Besluit uitvoering artikel 15, tweede lid, Vorderingswet 1962
Artikel 3
Geldend
Geldend vanaf 23-06-1966
- Bronpublicatie:
18-05-1966, Stb. 1966, 230 (uitgifte: 21-06-1966, kamerstukken/regelingnummer: -)
- Inwerkingtreding
23-06-1966
- Bronpublicatie inwerkingtreding:
18-05-1966, Stb. 1966, 230 (uitgifte: 21-06-1966, kamerstukken/regelingnummer: -)

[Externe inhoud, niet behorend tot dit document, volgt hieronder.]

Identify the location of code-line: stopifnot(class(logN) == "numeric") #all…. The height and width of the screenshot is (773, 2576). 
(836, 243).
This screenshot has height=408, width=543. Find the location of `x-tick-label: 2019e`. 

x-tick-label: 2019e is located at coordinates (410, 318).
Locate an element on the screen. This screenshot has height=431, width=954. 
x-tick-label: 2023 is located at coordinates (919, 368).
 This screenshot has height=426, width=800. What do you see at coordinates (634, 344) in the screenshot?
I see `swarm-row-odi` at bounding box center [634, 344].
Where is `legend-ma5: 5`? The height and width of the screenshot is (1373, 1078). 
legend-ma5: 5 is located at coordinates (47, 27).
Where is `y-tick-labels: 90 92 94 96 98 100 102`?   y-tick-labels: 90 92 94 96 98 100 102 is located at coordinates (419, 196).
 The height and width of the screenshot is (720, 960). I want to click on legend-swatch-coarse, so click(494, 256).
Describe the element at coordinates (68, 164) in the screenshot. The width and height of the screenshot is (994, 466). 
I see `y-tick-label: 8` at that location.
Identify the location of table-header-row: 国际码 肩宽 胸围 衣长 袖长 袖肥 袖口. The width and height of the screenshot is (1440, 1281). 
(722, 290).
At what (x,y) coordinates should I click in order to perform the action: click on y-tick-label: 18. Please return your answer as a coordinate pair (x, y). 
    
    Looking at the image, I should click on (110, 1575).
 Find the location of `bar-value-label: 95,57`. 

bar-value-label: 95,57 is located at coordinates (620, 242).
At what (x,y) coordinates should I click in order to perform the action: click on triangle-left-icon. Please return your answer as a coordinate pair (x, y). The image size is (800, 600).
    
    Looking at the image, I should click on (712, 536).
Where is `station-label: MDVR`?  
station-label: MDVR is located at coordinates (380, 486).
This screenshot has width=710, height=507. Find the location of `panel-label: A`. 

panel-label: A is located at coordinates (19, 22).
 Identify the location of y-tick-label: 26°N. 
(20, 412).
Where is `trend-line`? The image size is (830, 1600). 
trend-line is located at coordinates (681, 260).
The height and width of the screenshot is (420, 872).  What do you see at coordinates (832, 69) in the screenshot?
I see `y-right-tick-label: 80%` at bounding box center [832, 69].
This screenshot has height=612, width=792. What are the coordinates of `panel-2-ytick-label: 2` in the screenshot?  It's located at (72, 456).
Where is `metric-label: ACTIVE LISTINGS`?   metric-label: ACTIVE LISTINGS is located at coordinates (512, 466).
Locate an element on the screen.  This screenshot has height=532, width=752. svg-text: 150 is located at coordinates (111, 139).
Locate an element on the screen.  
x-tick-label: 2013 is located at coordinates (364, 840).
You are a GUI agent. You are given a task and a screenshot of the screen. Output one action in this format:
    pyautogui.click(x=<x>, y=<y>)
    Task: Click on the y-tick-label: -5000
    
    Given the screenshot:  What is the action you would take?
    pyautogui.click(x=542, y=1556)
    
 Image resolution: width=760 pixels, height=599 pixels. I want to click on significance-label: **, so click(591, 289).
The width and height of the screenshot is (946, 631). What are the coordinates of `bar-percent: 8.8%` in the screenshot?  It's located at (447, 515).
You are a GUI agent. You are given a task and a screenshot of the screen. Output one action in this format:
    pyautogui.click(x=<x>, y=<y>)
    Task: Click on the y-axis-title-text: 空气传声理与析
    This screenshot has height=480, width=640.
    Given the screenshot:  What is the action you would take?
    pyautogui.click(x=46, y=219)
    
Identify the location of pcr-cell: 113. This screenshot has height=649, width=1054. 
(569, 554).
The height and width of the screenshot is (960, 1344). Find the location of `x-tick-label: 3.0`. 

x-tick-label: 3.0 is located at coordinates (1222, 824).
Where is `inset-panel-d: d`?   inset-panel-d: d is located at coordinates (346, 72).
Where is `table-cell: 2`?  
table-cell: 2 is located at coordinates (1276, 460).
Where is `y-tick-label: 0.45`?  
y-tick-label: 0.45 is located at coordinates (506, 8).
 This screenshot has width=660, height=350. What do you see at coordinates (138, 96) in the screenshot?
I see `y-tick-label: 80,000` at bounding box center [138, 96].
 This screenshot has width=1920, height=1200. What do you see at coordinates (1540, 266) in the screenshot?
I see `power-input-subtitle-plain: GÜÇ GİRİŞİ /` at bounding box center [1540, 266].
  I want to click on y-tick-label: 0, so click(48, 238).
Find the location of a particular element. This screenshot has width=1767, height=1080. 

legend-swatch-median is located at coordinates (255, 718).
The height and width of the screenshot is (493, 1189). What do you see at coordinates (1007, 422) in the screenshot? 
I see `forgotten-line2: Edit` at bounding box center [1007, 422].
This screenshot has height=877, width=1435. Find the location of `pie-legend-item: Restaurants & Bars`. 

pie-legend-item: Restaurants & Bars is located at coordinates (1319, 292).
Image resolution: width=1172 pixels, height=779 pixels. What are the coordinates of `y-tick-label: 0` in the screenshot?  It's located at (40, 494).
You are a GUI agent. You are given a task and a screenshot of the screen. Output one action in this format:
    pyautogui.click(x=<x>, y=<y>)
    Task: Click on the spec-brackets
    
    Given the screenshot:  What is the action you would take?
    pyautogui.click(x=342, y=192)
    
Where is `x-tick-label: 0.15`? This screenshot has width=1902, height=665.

- Overige regelgevende instantie(s)
Ministerie van Financiën
Ministerie van Justitie
- Vakgebied(en)
Goederenrecht / Eigendom, bezit en houderschap
Verbintenissenrecht / Schadevergoeding
1.
In geval van vordering van het eigendomsrecht op een roerende zaak wordt de waarde van de zaak, indien deze tot de handels- of bedrijfsvoorraad van een rechthebbende op schadeloosstelling behoort, vastgesteld op het gemiddelde van de inkoopsprijzen — of, indien de zaak door hem zelf is voortgebracht, van de kostprijzen — die voor hem hebben gegolden in de onmiddellijk aan de vordering voorafgegane tijdsruimte van twee weken. Bij het voor zodanige rechthebbende vaststellen van de schadeloosstelling wordt met de door hem gederfde winst als bijkomende schade rekening gehouden.
2.
In andere gevallen wordt de waarde van de zaak vastgesteld op het gemiddelde van de gangbare prijzen, waartegen soortgelijke zaken in de onmiddellijk aan de vordering voorafgegane tijdsruimte van twee weken ter plaatse of in het gebied, waar de zaak zich bij de vordering bevond, voor levering hier te lande zijn verkocht of, indien in die tijdsruimte aldaar geen zodanige verkoop heeft plaatsgehad, zijn te koop aangeboden, in daartoe leidende gevallen verminderd met een redelijk bedrag voor waardevermindering wegens technische of economische veroudering van de zaak.
3.
Bij het vaststellen van de waarde van de zaak wordt rekening gehouden met verschillen tussen hetgeen in de vorderingsbeschikking aangaande het verschaffen van de feitelijke mogelijkheid tot uitoefening van het gevorderde eigendomsrecht bepaald is en de leveringsvoorwaarden, die bij verkoop van een zaak als waarop de vordering betrekking heeft voor degene die bedoelde mogelijkheid moet verschaffen gebruikelijk zijn.